The setting up of a headquarters operation is one of the most important decisions facing multinational corporations (MNCs) wanting to develop their activities in China. The Ministry of Foreign Trade and Economic Co-operation issued the first provisional regulations concerning Chinese investment holding companies in 1995. Since then, more than 200 MNCs have set up Chinese holding companies (CHCs) to provide headquarters functions for their investments in China. Beijing and Shanghai are the most popular locations for such operations.
With China's accession to the World Trade Organisation, MNCs have been shifting their Asia focus to the greater China region. Regional sales directors and chief financial officers are required to spend more time in China or even relocate there to closely monitor their company's operations. In addition, many MNCs have regional shared-service centres in their China head offices. These offices share functions such as capital management, finance, accounting, human resources and procurement.
Over the last five years, the Chinese government has been keen to improve on the 1995 regulations by allowing more headquarters functions to be carried out under the business license of the CHC (see table). However, this legislation seems to apply only to operations within China, and does offer any incentive for CHCs to operate non-China regional services (such as regional sales, procurement and treasury functions) for their affiliates outside China. Without proper regulation on this point, most MNCs have been reluctant to base their Asia- Pacific regional headquarters in China.
The Beijing municipal government issued a circular in 1999 to encourage MNCs to locate in the Chinese capital. However, the circular was not clear on the conditions attached to doing so. Nor did it offer specific guidelines on approved Beijing regional headquarters performing regional services outside China.
The Shanghai municipal government issued its own set of regulations in July 2002. These bring fresh hope to MNCs, spelling out precisely the conditions attached to setting up a headquarters operation in Shanghai:
the total assets of the parent company should not be less than US$400m
the amount of accumulated investment in China by the parent company should not be less than US$30m
at least three enterprises within or outside China must be invested by, or authorised to be managed by, the regional headquarters.
More important, the regulations allow regional headquarters to take the legal form of either a CHC with minimum registered capital of US$30m, or a management company with a minimum registered capital of only US$2m. This appears to offer an alternative corporate vehicle for MNCs that had previously been hindered by the huge capital commitment required by the CHC structure.
The Shanghai regulations specifically allow an approved headquarters operation to provide the following management and support services for MNC group companies within or outside China:
-decision-making on investment operations
-marketing services
-capital management and financial administration
-technical support and R&D
-information services
-employee training and administration.
They also approve a number of incentives.

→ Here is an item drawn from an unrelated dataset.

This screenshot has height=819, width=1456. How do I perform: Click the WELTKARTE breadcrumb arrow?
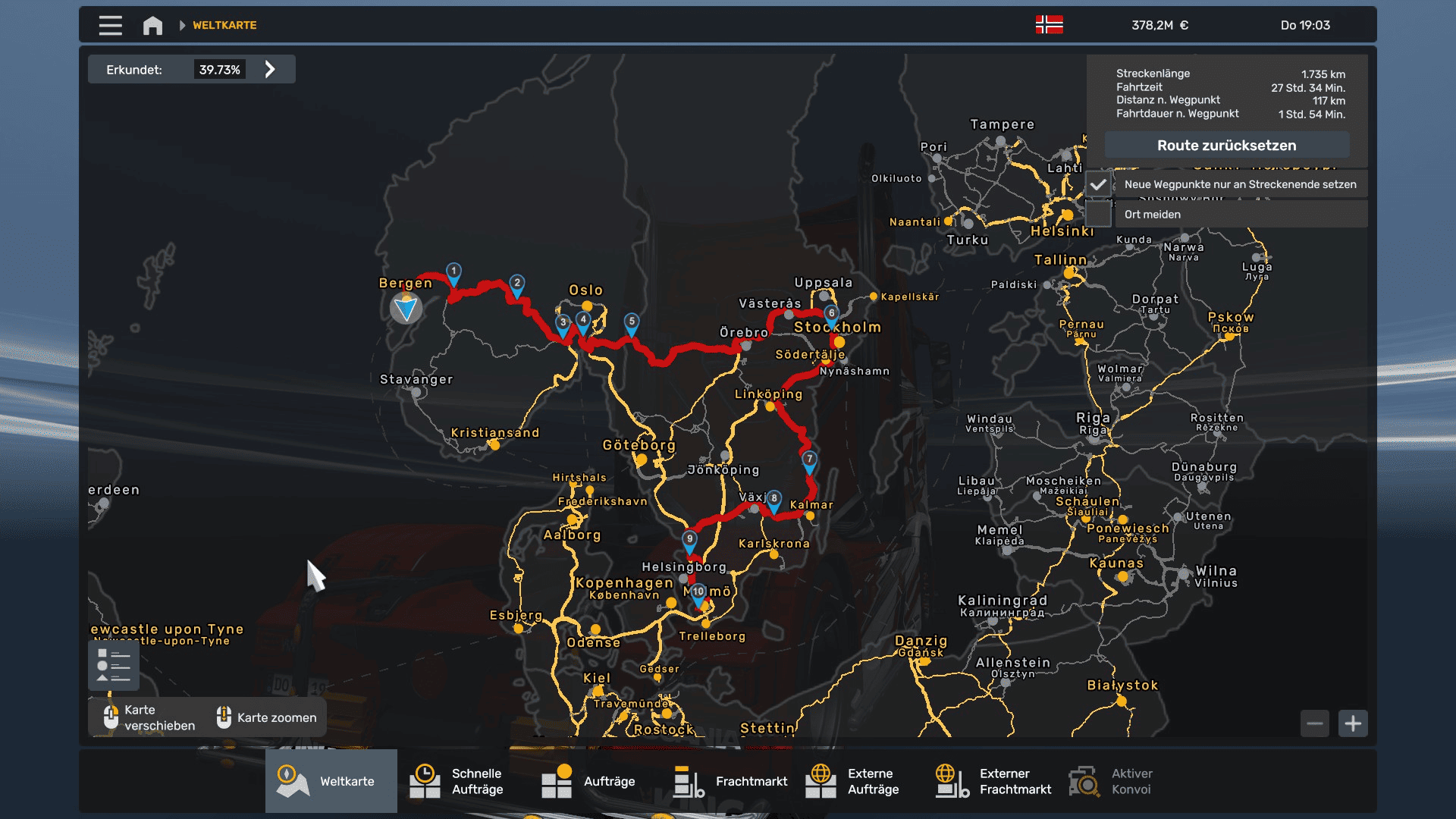(183, 25)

The Shanghai government will offer support to establish global or regional procurement and logistics centres, with general import-export trading rights and possible VAT refunds on exports. Financial subsidies will be granted if headquarters operations offer training programmes for their employees in areas that are considered particularly important. No specific guidelines have yet been issued by the authorities but they are likely to refer to some management or other advanced techniques that are rarely acquired by local Chinese. Tax incentives will be granted for certain high-technology R&D activities. Regional headquarters located in the Pudong New Area will be offered financial subsidies equivalent to a portion of their income tax, VAT and business tax. The percentage depends on the type of industry.
It is also expected that new supporting regulations will be introduced in the areas of cash and treasury management.
However, as the Shanghai regulations became effective only on July 20, supporting regulations dealing with the incentives have yet to be finalised. It is not entirely clear at this stage how the incentives will work in practice. Nonetheless, MNCs intending to open a regional headquarters as their strategic gateway to China and the Asia-Pacific region should carefully review the new regulations when determining the right location for their base.